Sunday, March 30, 2014

Working With Apache Solr

Background

Apache Solr is based on Apache Lucene. It is a search server. You can index data in Solr and then run queries.

Installing Apache Solr


Download Apache Solr from an Apache Mirror.  At the time of writing, the version was 4.7.0

Start Apache Solr

You can start solr using a default embedded jetty instance by going to the examples directory of your Solr installation.


$> java -jar start.jar

If there are no errors, your Solr instance is available at http://localhost:8983/solr/#/

You should see the default Solr Welcome Screen.

Exploring the collections


On the left hand column, use the drop down to choose the default colletion "Collection1".

You should see a screen for the collection.
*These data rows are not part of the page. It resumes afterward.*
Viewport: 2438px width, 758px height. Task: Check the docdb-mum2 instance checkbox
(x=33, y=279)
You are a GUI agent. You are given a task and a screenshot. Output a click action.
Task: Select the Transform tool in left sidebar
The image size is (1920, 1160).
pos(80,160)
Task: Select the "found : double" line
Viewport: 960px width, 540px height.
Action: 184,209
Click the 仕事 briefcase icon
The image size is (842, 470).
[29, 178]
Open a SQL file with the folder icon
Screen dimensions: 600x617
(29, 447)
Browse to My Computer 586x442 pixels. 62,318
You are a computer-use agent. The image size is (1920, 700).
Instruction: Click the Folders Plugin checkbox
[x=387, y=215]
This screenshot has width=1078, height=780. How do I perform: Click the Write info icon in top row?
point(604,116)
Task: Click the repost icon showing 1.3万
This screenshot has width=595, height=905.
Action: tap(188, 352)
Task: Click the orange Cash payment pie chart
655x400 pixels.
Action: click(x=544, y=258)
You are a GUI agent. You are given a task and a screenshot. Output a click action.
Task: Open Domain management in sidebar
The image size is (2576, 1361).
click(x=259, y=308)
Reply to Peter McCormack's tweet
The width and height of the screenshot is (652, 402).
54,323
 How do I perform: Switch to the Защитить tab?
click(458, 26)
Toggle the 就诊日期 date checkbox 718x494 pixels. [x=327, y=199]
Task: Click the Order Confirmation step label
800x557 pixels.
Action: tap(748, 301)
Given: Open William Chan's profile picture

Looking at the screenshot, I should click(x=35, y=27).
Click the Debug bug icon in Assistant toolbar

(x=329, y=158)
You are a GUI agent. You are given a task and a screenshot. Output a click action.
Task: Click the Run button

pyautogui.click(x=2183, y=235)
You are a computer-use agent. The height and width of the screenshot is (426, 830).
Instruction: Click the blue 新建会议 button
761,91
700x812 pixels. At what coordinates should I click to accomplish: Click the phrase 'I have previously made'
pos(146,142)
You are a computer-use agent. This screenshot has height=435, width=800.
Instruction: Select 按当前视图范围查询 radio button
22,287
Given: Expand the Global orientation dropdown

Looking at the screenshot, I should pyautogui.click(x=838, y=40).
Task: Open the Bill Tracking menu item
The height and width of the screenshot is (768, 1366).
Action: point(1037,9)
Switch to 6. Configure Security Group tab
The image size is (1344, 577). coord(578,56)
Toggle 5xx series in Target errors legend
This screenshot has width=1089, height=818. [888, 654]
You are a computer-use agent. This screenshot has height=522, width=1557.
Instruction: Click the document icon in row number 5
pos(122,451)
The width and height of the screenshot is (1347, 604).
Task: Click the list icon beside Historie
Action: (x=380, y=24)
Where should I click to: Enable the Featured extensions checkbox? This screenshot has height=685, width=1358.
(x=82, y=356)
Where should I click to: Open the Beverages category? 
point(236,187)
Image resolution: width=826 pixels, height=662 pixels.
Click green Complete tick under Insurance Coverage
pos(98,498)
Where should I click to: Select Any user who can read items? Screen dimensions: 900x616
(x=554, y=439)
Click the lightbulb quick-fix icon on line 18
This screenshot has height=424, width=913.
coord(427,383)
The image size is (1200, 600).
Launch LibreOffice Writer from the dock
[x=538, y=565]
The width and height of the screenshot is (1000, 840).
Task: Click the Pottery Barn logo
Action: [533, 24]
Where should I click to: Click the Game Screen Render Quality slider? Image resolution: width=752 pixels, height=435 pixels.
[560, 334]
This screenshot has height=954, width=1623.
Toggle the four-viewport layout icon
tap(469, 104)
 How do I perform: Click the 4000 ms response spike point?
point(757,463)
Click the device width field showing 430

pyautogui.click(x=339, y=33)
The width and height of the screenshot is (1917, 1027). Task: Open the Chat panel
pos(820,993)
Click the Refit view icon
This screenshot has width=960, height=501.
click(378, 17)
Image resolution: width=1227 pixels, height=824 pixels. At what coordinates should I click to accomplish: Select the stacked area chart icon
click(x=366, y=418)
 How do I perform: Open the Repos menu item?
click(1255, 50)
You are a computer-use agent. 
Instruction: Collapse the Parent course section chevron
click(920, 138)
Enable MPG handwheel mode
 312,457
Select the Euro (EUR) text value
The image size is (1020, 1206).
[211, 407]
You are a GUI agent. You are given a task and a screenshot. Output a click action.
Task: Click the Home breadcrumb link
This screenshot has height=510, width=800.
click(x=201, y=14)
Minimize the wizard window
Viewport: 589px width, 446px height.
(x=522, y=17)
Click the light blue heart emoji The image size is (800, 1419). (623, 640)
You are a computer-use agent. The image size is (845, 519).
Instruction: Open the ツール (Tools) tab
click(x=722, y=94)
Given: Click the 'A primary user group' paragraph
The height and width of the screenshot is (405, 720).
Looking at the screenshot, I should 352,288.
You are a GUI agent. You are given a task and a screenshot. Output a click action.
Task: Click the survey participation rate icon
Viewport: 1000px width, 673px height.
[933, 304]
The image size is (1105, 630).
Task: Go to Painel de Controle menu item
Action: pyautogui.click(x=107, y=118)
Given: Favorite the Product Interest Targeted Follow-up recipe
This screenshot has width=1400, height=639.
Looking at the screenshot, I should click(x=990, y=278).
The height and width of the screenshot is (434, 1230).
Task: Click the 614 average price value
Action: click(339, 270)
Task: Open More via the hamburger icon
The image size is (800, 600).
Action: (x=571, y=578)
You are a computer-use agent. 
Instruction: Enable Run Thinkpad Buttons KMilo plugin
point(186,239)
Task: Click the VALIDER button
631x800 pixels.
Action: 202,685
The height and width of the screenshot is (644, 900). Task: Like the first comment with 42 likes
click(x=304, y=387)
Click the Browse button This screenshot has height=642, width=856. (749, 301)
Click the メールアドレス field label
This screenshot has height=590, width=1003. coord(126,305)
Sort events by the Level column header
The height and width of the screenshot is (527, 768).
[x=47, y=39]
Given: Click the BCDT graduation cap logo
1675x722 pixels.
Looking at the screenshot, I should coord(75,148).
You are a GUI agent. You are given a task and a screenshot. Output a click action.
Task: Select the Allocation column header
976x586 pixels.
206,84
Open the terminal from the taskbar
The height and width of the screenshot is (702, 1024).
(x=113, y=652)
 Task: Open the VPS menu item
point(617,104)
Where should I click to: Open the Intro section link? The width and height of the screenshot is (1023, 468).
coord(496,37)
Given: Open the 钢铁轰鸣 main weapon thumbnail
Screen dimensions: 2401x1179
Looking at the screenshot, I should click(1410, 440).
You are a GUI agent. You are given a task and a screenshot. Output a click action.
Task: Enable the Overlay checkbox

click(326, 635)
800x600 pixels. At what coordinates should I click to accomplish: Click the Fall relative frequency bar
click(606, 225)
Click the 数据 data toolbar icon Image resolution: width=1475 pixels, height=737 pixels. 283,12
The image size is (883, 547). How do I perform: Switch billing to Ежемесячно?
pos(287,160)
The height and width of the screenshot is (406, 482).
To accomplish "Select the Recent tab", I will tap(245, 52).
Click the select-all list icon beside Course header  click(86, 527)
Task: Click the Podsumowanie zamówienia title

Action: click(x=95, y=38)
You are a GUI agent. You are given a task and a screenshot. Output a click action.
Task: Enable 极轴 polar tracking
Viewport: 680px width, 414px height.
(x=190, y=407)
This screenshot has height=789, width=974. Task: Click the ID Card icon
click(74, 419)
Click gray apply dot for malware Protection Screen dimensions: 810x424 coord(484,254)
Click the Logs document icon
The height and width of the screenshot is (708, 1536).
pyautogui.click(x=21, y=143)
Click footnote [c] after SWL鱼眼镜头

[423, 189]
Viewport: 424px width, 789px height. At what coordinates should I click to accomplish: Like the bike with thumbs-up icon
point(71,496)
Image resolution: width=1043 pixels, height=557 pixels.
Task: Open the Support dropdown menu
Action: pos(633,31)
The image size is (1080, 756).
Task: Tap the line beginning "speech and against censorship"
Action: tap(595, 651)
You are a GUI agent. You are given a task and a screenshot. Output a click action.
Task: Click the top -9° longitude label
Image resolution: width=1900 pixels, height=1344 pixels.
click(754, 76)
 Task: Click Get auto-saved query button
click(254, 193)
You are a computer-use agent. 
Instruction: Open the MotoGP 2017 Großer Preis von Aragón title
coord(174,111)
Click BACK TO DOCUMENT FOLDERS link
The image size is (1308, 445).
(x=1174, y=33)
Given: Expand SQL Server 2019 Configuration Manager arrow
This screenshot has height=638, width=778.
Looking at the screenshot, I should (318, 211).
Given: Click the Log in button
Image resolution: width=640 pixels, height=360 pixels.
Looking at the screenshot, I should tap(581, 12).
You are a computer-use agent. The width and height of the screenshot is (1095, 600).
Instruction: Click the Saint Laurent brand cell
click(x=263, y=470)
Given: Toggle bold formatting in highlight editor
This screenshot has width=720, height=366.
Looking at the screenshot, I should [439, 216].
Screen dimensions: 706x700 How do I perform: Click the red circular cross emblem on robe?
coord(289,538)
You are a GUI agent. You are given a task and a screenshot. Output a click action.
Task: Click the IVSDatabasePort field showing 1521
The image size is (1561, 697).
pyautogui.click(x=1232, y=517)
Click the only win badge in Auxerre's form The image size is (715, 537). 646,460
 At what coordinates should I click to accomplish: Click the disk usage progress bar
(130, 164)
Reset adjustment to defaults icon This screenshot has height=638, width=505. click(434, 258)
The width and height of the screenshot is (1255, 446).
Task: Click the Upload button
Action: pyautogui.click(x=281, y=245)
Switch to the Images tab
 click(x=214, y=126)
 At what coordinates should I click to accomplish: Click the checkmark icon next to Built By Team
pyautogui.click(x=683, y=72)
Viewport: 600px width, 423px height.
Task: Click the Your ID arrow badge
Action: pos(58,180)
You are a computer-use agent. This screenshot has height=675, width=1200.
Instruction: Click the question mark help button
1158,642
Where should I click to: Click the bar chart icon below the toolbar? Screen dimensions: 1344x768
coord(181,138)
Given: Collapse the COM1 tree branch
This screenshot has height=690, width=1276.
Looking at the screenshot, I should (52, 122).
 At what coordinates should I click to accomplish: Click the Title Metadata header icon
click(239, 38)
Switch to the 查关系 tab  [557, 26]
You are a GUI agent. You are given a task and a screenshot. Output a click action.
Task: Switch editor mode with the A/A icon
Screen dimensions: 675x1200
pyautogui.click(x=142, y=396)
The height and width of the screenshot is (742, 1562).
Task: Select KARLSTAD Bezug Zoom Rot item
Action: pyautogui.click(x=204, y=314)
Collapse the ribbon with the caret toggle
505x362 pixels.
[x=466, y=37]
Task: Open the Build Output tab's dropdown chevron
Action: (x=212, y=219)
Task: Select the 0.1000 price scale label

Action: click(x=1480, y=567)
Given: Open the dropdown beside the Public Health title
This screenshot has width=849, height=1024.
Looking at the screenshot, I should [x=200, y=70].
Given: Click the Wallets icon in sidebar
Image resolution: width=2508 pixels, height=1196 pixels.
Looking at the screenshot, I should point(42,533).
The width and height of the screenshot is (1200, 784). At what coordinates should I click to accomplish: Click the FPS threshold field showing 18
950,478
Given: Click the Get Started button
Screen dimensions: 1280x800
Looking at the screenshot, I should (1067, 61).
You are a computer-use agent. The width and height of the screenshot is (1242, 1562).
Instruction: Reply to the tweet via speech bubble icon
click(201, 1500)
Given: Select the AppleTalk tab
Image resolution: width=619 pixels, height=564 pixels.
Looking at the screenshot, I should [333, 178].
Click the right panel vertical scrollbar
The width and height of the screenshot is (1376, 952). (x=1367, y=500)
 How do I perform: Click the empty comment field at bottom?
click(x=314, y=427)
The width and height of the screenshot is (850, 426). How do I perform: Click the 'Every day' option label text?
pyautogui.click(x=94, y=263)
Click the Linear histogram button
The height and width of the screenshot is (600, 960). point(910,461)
Click on "query" on the left hand side.

You should see the query screen.

Press the "Execute query" button.

You should see the query response in JSON format as follows:

{
  "responseHeader": {
    "status": 0,
    "QTime": 2,
    "params": {
      "indent": "true",
      "q": "*:*",
      "_": "1396205101116",
      "wt": "json"
    }
  },
  "response": {
    "numFound": 0,
    "start": 0,
    "docs": []
  }
}

The response shows that we have no data.

This is because we have not fed Apache Solr any data to index.

Index some data


We have Apache Solr running. We will try to index some data.

In another command window, let us go solr-install-dir/examples/exampledocs directory.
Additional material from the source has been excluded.